The test verifies action 6 is accepted, basic caching works, and ATS doesn't crash. It does not test the actual stale-serving behavior that is the feature's purpose. Given the complexity of the state machine changes (deferred hooks, new code paths for both fresh and stale objects, interactions between actions 5 and 6), stronger testing would reduce risk.

7. CACHE_LOOKUP_COMPLETE deferral is a behavioral change for action 5

The PR changes action 5's semantics: previously plugins could see CACHE_LOOKUP_COMPLETE multiple times (which the docs noted), now it fires once with the final result. The docs for action 5 are updated accordingly, but existing plugin authors who rely on the old multi-fire behavior may be surprised. This seems like a good improvement, but it's worth calling out as a breaking change for action 5 consumers.

[ezelkow1]

1. This is actually a bug fix, the current code is wrong for ALL write_fail_actions involving stale (including previous 2/3). Before it was actually reporting these as FRESH when they were in fact STALE.
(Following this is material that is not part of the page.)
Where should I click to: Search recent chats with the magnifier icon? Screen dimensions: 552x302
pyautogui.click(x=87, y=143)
2. Will implement, just instead of always destroying will do it conditionally so we can still get 304's on write lock fails.
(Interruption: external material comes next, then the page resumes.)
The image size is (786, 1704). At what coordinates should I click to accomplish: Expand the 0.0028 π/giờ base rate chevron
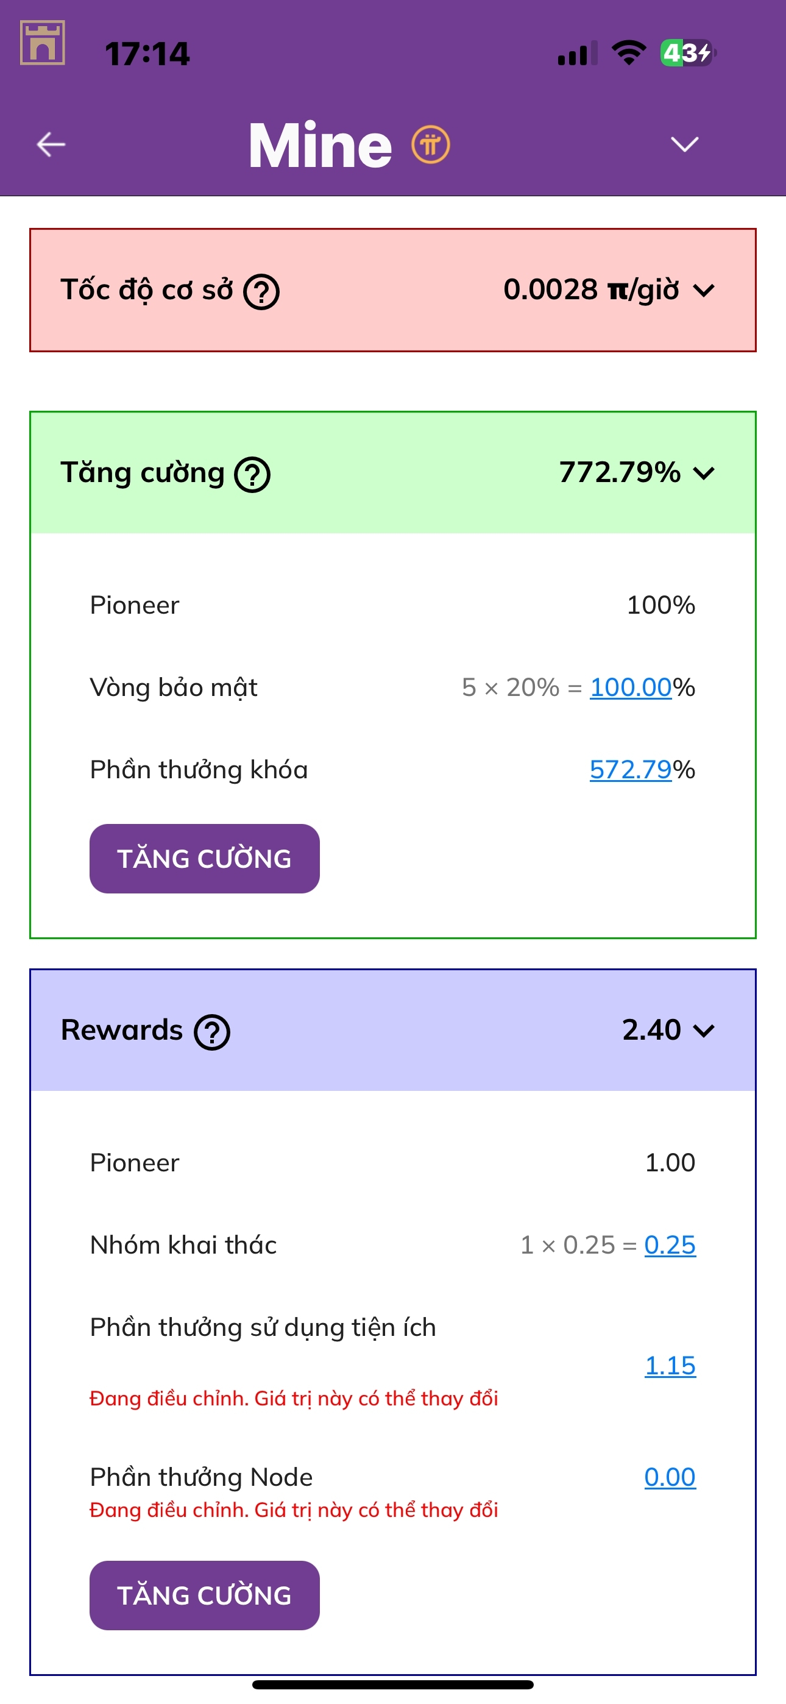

3. Just a nice to have, could be done later

4. will just remove the server_error so it uses the default since it did not go upstream and served stale here

5. Sort of agree here too, thinking about just adding a boolean to the what_is_document_freshness instead to denote if it should skip these checks instead of faking it

[ezelkow1]

[approve ci]

[bneradt]

Claude lists this as a potential use after free:

object_read is a non-owning pointer to CacheVC::alternate, memory owned by the CacheVC. When the new CACHE_LOOKUP is triggered, the old CacheVC can be destroyed (e.g., in HttpCacheSM::state_cache_open_read, the old cache_read_vc is overwritten without being explicitly closed in the non-redirect path). At that point, stale_fallback becomes a dangling pointer. Later, in HandleCacheOpenReadMiss, the code does:

s->cache_info.object_read = s->cache_info.stale_fallback;

This would dereference freed memory. The fix should deep-copy the stale object into owned storage (e.g., HTTPInfo stale_fallback_store as a value member, not a pointer, and copy via CacheHTTPInfo::copy()) before triggering the new lookup.

[bneradt]

Maybe an unexpected modification of state in a function that seems read-only. Perhaps move this out of the function?